[GIVEN DATA — start]
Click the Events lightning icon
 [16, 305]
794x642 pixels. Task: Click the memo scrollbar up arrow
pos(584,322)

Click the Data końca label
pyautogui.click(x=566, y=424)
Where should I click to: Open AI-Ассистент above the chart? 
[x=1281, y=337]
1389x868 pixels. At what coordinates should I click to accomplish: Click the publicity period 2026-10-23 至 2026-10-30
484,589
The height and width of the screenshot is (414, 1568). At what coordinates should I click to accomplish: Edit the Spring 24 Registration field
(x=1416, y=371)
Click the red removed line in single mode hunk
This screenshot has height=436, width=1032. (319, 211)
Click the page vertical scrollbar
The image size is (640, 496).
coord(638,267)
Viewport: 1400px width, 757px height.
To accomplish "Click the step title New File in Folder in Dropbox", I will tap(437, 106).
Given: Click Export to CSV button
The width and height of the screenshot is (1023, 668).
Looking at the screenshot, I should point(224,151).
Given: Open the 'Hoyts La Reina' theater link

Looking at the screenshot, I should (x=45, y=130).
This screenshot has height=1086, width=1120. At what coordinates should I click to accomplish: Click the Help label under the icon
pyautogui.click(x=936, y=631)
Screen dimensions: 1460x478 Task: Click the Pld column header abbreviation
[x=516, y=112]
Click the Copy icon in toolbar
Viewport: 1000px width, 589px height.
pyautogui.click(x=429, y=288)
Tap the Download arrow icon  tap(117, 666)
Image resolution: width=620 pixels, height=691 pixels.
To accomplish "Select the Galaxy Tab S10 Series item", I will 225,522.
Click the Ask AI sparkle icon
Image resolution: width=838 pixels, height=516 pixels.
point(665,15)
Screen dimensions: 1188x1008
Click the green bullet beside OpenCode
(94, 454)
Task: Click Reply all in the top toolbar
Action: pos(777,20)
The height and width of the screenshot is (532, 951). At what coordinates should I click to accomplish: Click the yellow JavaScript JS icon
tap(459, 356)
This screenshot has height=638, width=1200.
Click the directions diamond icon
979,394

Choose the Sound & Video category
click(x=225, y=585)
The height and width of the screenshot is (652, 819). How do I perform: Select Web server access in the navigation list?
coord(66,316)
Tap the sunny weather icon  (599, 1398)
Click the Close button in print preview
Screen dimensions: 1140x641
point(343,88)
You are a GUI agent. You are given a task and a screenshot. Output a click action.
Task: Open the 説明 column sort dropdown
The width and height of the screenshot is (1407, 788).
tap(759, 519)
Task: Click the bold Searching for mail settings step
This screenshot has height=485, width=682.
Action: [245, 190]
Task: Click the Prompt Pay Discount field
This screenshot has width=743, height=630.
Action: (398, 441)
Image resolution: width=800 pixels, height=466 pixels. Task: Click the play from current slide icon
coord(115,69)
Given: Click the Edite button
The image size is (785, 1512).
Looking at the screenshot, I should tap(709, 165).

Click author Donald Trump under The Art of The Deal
[GIVEN DATA — finish]
- **EXERCISE DESCRIPTION**:
Please go through the data above and copy each line containing the word "step".

- **RESULT OF THE EXERCISE**:
To accomplish "Click the step title New File in Folder in Dropbox", I will tap(437, 106).
Task: Click the bold Searching for mail settings step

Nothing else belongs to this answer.